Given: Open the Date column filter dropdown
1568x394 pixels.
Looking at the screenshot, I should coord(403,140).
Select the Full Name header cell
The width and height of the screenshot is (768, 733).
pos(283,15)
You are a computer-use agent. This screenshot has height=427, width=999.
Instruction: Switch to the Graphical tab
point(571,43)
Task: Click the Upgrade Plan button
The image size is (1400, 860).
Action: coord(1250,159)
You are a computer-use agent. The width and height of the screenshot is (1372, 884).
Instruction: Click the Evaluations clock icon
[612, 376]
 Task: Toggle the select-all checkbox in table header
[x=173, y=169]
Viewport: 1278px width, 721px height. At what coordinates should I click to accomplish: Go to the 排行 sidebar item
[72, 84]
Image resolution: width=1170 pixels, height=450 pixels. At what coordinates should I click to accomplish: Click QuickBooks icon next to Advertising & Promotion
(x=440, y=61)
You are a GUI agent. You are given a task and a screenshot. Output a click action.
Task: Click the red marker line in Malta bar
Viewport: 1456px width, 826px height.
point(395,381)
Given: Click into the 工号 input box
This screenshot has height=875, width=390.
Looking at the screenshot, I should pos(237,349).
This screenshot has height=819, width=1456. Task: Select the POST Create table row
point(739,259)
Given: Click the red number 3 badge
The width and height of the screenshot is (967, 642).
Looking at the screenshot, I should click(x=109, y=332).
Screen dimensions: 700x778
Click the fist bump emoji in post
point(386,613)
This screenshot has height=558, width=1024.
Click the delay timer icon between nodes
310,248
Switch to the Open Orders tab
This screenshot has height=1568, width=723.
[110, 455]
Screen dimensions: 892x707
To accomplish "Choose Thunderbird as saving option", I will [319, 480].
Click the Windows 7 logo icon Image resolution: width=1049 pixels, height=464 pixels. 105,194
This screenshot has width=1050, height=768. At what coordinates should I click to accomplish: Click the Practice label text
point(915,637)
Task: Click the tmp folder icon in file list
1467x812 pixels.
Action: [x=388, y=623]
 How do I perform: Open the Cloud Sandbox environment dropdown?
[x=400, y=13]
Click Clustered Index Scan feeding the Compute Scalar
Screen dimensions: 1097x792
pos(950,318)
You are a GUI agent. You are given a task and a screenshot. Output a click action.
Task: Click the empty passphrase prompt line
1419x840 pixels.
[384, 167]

__Try it__: Report only how many lines in the entries contain "agent".

__Exercise response__: 4